**Exercise details**
Write out the stretch of lines below that begins at the line with "Princess (506, 39)" and ends at the line with "[twitter] (29, 2423)", including both, exactly as given and nothing more.

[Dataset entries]
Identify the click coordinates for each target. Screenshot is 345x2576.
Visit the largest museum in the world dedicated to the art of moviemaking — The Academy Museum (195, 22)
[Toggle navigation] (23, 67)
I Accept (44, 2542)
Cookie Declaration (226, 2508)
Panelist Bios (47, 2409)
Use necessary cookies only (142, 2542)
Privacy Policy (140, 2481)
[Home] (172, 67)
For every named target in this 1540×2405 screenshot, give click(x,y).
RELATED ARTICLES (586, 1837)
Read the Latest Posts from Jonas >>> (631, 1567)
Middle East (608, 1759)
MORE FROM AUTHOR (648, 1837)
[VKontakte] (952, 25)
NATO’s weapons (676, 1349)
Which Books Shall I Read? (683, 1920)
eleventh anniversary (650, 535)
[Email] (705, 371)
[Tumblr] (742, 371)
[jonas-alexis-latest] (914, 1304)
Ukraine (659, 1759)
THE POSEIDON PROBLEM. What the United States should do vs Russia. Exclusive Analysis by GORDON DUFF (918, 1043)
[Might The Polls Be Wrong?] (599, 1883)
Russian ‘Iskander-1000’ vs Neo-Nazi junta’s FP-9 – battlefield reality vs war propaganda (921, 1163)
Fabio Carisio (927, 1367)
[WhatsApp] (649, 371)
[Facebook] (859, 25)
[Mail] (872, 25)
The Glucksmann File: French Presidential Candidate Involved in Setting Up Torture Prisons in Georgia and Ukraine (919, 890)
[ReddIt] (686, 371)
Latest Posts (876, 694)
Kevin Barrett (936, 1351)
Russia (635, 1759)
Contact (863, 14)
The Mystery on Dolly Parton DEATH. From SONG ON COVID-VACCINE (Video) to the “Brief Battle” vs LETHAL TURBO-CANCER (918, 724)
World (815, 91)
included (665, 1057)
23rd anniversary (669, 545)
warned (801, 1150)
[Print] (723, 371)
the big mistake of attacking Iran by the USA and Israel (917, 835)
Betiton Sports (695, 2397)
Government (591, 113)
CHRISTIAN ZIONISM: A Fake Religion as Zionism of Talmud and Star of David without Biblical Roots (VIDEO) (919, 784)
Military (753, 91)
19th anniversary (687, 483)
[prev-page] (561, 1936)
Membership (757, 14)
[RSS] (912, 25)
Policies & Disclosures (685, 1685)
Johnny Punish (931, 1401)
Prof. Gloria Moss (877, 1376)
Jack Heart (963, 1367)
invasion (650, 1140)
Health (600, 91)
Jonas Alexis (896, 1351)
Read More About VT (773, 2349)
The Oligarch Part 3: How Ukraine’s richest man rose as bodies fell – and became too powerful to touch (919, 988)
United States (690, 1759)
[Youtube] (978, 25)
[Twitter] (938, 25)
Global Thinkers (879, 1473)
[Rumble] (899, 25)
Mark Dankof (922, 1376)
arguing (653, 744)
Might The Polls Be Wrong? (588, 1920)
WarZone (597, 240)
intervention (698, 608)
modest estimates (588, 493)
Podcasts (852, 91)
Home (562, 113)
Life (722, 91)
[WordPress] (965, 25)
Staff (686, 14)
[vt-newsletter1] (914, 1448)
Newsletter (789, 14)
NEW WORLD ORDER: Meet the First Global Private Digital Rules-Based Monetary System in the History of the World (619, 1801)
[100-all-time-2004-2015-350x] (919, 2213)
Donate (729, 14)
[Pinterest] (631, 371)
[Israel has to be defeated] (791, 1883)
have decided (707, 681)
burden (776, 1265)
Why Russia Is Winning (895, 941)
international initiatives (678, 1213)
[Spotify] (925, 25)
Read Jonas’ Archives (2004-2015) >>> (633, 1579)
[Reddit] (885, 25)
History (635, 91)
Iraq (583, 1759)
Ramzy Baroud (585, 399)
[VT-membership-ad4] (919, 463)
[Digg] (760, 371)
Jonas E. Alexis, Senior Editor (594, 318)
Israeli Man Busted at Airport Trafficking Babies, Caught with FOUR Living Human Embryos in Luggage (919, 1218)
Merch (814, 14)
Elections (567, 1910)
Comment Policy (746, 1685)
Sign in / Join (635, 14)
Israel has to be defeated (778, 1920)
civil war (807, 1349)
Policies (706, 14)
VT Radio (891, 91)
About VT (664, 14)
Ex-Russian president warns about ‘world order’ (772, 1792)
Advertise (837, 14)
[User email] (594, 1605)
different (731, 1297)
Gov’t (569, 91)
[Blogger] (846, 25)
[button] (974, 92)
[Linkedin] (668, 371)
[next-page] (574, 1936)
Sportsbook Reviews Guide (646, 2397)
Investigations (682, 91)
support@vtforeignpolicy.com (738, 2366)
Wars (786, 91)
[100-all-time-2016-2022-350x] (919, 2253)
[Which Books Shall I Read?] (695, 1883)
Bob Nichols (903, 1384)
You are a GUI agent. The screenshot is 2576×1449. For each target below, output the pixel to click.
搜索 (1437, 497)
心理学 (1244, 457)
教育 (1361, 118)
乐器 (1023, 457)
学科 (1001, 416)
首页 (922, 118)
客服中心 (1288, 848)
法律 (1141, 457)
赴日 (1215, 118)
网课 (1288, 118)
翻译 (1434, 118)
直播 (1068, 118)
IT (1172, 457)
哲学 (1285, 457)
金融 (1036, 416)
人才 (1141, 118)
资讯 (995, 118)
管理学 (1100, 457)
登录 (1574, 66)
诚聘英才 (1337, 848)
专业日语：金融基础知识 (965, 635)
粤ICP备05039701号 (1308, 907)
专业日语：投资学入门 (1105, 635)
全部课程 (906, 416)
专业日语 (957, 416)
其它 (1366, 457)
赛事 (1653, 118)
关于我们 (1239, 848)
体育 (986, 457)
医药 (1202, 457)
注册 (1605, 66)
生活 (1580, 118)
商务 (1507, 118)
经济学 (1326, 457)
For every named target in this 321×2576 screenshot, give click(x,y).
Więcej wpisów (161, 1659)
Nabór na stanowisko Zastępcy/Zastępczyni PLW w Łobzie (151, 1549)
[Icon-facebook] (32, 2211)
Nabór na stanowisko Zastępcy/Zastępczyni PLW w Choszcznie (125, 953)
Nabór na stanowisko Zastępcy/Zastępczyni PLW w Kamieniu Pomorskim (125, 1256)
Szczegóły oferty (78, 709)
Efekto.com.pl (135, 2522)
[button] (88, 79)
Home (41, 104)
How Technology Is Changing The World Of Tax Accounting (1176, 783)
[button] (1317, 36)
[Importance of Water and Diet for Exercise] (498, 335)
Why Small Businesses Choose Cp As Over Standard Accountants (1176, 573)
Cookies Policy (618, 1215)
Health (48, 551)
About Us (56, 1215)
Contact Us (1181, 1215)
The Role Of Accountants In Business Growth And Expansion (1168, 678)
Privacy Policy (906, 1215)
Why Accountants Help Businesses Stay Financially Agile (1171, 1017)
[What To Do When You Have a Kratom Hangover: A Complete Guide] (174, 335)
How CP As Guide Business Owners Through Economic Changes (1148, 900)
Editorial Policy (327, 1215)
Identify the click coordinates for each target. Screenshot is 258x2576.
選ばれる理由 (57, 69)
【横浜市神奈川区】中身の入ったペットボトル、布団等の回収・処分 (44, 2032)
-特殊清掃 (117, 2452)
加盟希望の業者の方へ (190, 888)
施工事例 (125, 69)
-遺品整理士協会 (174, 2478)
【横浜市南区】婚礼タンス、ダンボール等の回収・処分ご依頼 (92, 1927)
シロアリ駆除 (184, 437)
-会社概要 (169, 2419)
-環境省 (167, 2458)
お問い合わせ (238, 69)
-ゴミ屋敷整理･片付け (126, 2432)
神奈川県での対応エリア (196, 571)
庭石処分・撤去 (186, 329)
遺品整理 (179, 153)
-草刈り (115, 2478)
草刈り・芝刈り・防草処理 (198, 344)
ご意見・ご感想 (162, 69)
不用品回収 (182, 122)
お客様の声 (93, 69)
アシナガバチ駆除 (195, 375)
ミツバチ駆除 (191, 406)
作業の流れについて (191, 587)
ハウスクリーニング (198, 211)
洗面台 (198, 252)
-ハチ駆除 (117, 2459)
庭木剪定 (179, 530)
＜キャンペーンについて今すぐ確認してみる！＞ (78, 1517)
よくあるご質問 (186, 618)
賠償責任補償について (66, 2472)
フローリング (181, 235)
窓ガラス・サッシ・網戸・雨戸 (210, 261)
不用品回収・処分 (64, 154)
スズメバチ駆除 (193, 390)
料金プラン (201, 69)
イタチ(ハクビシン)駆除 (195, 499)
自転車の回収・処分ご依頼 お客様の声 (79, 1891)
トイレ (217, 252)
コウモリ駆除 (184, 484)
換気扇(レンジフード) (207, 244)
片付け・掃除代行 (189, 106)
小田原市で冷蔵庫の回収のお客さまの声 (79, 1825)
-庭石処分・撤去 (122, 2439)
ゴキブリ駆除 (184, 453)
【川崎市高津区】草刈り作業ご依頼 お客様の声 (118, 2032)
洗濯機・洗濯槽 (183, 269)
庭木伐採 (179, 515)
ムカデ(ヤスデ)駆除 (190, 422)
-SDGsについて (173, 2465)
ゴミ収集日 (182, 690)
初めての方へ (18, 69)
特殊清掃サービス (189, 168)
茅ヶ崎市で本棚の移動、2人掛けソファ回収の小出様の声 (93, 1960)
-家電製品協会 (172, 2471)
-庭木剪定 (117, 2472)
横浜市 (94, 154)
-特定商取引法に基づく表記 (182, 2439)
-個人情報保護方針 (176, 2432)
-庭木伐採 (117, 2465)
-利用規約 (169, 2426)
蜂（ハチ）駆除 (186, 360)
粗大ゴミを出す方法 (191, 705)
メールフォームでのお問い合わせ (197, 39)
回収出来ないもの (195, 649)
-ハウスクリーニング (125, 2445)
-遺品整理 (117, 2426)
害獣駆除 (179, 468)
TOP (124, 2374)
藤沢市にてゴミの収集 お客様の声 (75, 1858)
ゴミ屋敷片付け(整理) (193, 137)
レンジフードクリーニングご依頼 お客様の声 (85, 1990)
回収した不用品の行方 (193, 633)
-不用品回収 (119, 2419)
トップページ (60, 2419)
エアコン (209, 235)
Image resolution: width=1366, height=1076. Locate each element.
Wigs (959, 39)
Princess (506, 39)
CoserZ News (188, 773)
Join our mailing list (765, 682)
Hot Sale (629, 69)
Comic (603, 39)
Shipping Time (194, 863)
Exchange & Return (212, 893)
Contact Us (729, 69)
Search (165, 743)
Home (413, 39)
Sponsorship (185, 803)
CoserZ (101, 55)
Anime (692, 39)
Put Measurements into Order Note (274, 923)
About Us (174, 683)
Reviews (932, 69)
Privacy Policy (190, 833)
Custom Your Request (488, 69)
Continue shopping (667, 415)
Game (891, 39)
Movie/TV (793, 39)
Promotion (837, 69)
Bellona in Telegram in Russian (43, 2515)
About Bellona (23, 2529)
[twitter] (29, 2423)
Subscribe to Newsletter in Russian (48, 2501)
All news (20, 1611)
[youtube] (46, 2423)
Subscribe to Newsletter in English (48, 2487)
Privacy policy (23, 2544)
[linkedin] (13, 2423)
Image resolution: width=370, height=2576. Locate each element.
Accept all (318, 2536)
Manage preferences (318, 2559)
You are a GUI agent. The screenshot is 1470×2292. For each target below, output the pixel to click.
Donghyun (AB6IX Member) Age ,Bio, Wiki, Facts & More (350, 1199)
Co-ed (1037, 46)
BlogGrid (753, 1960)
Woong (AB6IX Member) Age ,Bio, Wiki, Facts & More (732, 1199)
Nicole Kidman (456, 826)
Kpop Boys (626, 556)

**The completed task**
Princess (506, 39)
CoserZ News (188, 773)
Join our mailing list (765, 682)
Hot Sale (629, 69)
Comic (603, 39)
Shipping Time (194, 863)
Exchange & Return (212, 893)
Contact Us (729, 69)
Search (165, 743)
Home (413, 39)
Sponsorship (185, 803)
CoserZ (101, 55)
Anime (692, 39)
Put Measurements into Order Note (274, 923)
About Us (174, 683)
Reviews (932, 69)
Privacy Policy (190, 833)
Custom Your Request (488, 69)
Continue shopping (667, 415)
Game (891, 39)
Movie/TV (793, 39)
Promotion (837, 69)
Bellona in Telegram in Russian (43, 2515)
About Bellona (23, 2529)
[twitter] (29, 2423)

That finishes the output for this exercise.